CISO Best Practices for Managing Cyber Risk
Leading CISOs have offered best practices for security leaders on how to manage cyber risks effectively during the ISC2 Security Congress 2023 in Nashville, Tennessee.
Andrew Smeaton, CISO at Affiniti, and Greg Rogers, CISO for the State of Maryland, set out a range of tips on how to undertake cyber risk management sustainably amid an increasingly complex threat and regulatory environment.
1. Use Appropriate Frameworks
Cybersecurity frameworks are “the best place to start” in cyber risk management, said Rogers.
However, not all frameworks are going to be necessary or relevant for every organization. He urged CISOs to look at factors like the size of the company, their current risk management program and their sector when deciding which frameworks to use. For example, ISO27001 is often useful for organizations who are at the mid-point of their risk management journey.

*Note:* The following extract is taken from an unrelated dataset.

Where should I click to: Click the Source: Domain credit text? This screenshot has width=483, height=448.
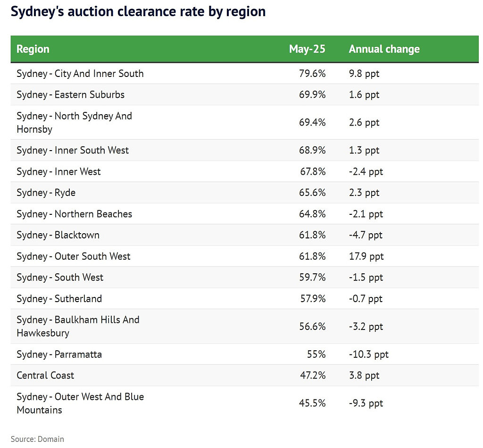click(37, 439)
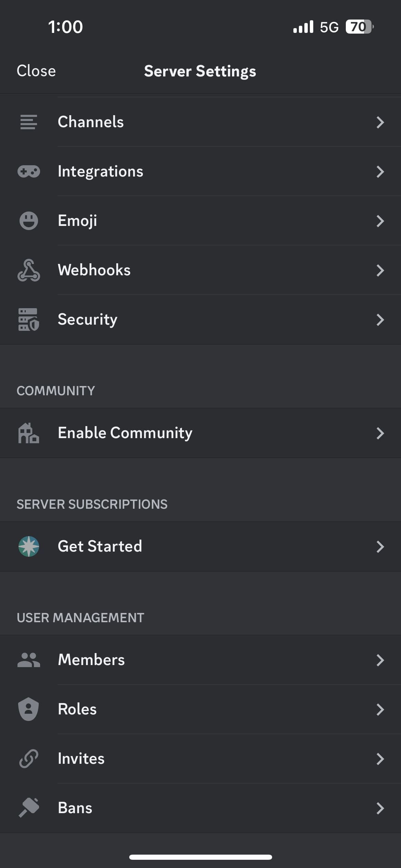This screenshot has width=401, height=868.
Task: Expand the Roles row chevron
Action: [x=380, y=709]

For those at the start of their journey, frameworks like NIST’s Cybersecurity Framework may be more suitable.
2. Understand Regulatory and Contractual Obligations
Smeaton outlined that in the first 100 days of taking a role, CISOs should learn which cybersecurity regulations and contractual requirements their organization must adhere to.

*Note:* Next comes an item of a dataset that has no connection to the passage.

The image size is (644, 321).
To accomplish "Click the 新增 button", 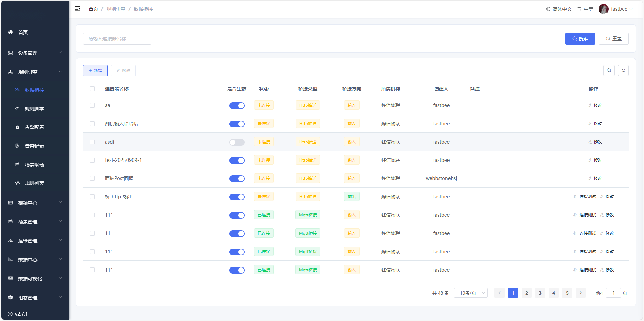I will click(95, 71).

“It’s surprising but not all organizations are adhering to what’s mandatory,” he noted, adding that CISOs should engage with the company’s legal officer if they are receiving pushback on taking measures to be compliant with a particular obligation.
Understanding these obligations in full also helps security leaders develop the best ways to implement them – “finding the middle ground between the letter of the law and impact on the business,” said Rogers.

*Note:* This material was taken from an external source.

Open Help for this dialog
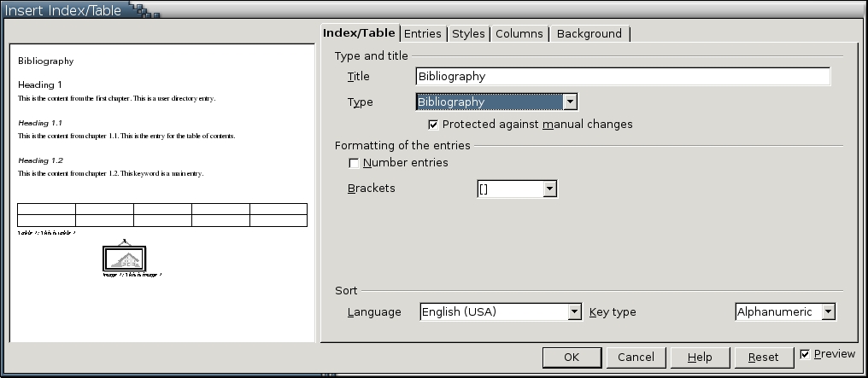This screenshot has height=378, width=868. click(700, 358)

He argued that if an organization has good security in place, “compliance will generally follow.”
3. Create a Sustainable Vulnerability Management Program
While it is generally thought that organizations should quickly mitigate any vulnerabilities given a CVSS score of ‘Critical,’ Rogers noted that “often we don’t have the resources to do so.”
He said that a critical vulnerability does not necessarily pose a high risk to your organization. Therefore, security teams should develop an internal definition of what is a critical vulnerability to their organization, analyzing factors like exploitability rates and what systems are affected.
This enables CISOs to develop a realistic vulnerability management program that prioritizes the most dangerous threats to their organizations.
4. Focus on the Basics
Much of the marketing in cyber makes wild claims about attackers being highly sophisticated, and emphasizing the threats posed by nation-state actors, Smeaton and Rogers noted.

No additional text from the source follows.